Para concluir destaca-se, segundo Michael E. Porter, a avaliação em cinco fases, que deve ser executada pelo gestor, da vantagem competitiva associada à incorporação de tecnologias de informação e comunicação:
- Avaliar a necessidade de informação: Perceber se as necessidades de informação são mais relevantes ao nível da cadeia de valor (ex: produtos com grandes ciclos produtivos, grande volume de informação entre players da cadeia de valor) ou ao nível do produto (ex: produção de produtos com necessidades de processamento de informação substanciais).
- Perceber qual o papel da tecnologia de informação na orgânica da empresa: Os gestores devem prever o impacte gerado pela TIC na orgânica da empresa.

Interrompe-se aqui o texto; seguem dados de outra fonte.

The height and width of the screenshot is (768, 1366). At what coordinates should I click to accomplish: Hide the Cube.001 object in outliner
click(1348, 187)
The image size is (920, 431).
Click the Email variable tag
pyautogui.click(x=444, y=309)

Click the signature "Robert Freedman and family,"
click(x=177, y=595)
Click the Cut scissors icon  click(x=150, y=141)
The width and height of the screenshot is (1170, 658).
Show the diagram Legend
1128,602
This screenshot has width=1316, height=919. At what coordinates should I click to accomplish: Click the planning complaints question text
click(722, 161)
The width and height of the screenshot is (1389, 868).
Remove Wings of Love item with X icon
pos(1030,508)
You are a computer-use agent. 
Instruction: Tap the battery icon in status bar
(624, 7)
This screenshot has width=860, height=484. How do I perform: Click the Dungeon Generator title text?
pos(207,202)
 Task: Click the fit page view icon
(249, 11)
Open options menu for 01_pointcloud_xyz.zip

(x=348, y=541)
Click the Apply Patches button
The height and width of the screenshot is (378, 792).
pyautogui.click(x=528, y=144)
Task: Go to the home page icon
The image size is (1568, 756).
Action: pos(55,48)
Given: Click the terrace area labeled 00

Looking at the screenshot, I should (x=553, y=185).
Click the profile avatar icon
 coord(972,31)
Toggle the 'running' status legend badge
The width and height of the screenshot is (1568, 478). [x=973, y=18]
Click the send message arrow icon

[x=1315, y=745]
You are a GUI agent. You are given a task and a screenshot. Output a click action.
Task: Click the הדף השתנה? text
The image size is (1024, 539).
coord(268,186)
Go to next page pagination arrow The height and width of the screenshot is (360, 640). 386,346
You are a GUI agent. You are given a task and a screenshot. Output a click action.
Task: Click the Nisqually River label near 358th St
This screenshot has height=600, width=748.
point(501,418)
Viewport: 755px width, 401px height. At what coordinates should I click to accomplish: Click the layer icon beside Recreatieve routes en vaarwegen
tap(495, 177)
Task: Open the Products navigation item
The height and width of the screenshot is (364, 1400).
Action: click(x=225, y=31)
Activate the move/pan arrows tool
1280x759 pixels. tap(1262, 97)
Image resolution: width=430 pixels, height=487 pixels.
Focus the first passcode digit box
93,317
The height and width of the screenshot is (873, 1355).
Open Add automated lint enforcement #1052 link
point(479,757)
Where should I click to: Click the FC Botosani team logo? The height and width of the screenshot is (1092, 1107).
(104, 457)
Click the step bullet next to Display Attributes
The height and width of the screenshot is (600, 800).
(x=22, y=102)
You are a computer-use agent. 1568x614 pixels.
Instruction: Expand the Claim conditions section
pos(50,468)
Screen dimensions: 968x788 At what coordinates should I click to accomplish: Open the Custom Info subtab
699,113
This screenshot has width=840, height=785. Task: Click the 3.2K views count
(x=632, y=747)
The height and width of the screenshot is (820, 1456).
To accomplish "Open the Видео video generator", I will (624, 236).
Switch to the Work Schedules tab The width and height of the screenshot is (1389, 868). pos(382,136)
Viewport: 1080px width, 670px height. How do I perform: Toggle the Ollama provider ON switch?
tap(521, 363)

- Identificar e classificar como as TIC podem gerar vantagens competitivas: Necessidade de perceberem como as TIC são capazes de detetar quais as atividades de valor, com maior capacidade de interferência no preço e diferenciação.
- Investigar como as TIC podem potenciar novos negócios: Os gestores devem avaliar como as TIC potenciam a diversificação do negócio.
- Conceber um plano para potenciar as vantagens das TIC: Os quatro passos devem originar um plano de ação que formalize a capitalização da “revolução informativa”.